Chevron Masih Galau Kembangkan Energi Panas Bumi di Gunung Salak
"Taman nasional atau konservasi kalau enggak salah, saya lupa statusnya, tapi itu menjadi masalah karena operasi kita sudah ada duluan di situ."
Editor: Choirul Arifin
TRIBUNNEWS.COM, JAKARTA- Pemerintah telah memperlonggar aturan soal eksplorasi panas bumi (geothermal) dan pemanfaatan kawasan hutan dengan menerbitkan Undang-undang Nomor 21 tahun 2014 tentang Panas Bumi.
Kendati begitu, PT Chevron Indonesia merasa masih ada kendala di lapangan soal pengembangan panas bumi. Kali ini alasannya menyangkut status kawasan hutan itu sendiri.
"Permasalahannya, status hutan kita itu banyak yang berubah," kata Senior Vice President, Policy, Government and Public Affairs PT Chevron Indonesia Yanto Sianipar, di Jakarta, Kamis (5/5).

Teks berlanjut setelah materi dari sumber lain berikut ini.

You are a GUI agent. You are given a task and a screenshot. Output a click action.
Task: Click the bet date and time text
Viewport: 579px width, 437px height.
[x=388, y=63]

"Misalnya dulu waktu kita di Salah (Halimun Salak), dulu itu hutannya hutan lindung di mana bisa kita minta izin untuk beroperasi. Sekarang statusnya diubah menjadi taman nasional," jelasnya kemudian.
Lebih lanjut Yanto mengatakan, begitu sebuah kawasan berstatus taman nasional, maka pengembangan panas bumi di situ akan sulit.
Sebabnya, dalam UU Panas Bumi disebutkan, tidak boleh ada kegiatan di taman nasional.
"Sehingga kita harus berurusan dengan bagaimana operasi kita ini," kata Yanto.
Dia menyebutkan, permasalahan perubahan status kawasan hutan tidak hanya terjadi di Gunung Salak.
Wilayah operasi Chevron yang ada di Riau juga berubah status menjadi taman nasional.
"Taman nasional atau konservasi kalau enggak salah, saya lupa statusnya, tapi itu menjadi masalah karena operasi kita sudah ada duluan di situ," katanya.
Yanto berharap pemerintah bisa memberikan izin operasi di kawasan-kawasan tersebut.
"Kelihatannya pemerintah harus mencari jalan keluar untuk itu. Kalau enggak akan repot industri-industi yang ada di situ," kata Yanto.
Tercatat, sejak tahun 1980-an Chevron Geothermal Salak (CGS) telah mendapat izin konsesi seluas 10.000 hektare (Ha), namun hanya membuka 200 ha untuk kebutuhan operasional.
Izin tersebut akan berakhir pada tahun 2040. Pembangkit Listrik Tenaga Panas Bumi (PLTP) CGS memberikan suplai listrik kepada Indonesia Power yang kemudian digunakan untuk melayani kebutuhan listrik di Kabupaten Sukabumi dan Kabupaten Bogor.
Hingga saat ini PLTP CGS mampu menghasilkan 377 MW per tahun. (Estu Suryowati)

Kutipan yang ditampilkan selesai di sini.